Continuing her series of famous films and film characters interpreted into B-movie posters, Andrea Alvin set her sights on the Wizard of Oz, producing this piece of the Tin Man as part of the 75th anniversary of the film.  Kind and strong, he has all the makings of a hero. So, who can be so heartless towards someone in need?

The canvas version is part of a 75 piece edition, but hand embellished by Andrea herself. Comes with a certificate of authenticity and come signed by the artist, Andrea Alvin.

ABOUT ANDREA ALVIN:

Andrea Alvin paints still life. She captures a moment, a piece of nostalgia, or a remembrance. Her work evokes the feelings that “I remember having that,” or “that was my favorite”…

Growing up in Fresno California, the daughter of a beautician and a cattleman, with a standard poodle for a pet, it is no wonder that a sense of humor permeates her work. Spending blazing hot summers in a chlorine - induced haze, with a Popsicle in one hand and a pencil and paper in the other, she began her art career at an early age.  “For as long as I can remember, I knew I would be an artist. “

Alvin graduated from the prestigious Art Center College of Design in Los Angeles CA, (now of Pasadena) in Advertising Design. After graduation, she immediately began working as an animation layout artist and designer for commercial film production houses contributing creatively to many national and regional commercials and worked as a layout artist for Hanna Barbera.
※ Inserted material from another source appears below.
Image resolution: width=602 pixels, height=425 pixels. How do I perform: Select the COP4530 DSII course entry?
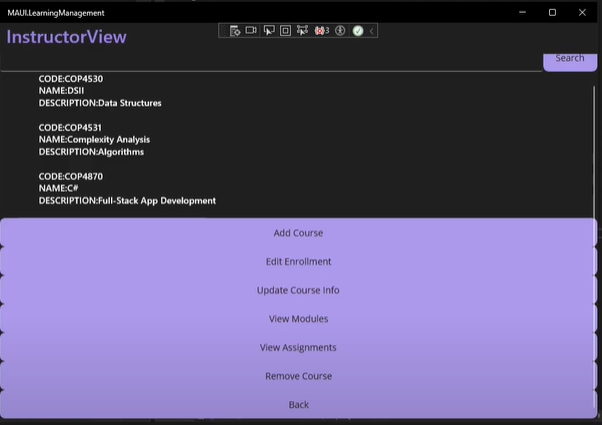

Alvin began painting and exhibiting her unique art in various galleries and venues throughout California. In 1989 she joined ranks with her husband, internationally renowned illustrator, John Alvin, creating their own design and illustration studio specializing in key art for movie posters. Andrea Alvin has contributed to the design and creation of ad campaigns for such movies as: Batman Returns and Batman Forever, Grumpier Old Men for Warner Bros., Pinocchio, The Hunchback of Notre Dame, Hercules, Mulan and The Little Mermaid for Disney Studios; Doc Hollywood and Jurassic Park for Universal.

In 2003 Alvin moved from Los Angeles to New York’s Hudson Valley to pursue her fine art career. She continued to paint throughout her commercial career and it is now her full time occupation. She has exhibited in art galleries throughout the US. Her work influenced by Pop Art and Photorealism. The subjects are very American – post-war, baby-boomer, middle-class American. It’s not apple pie, but Oreo cookies and Necco Wafers as cultural and historical icons that a 60 year old and a 20 year old can reminisce about.  Alvin says, “I love the idea of everyday objects or products, taken beyond the magazine, billboard or TV ad, and lovingly glorified and idealized.”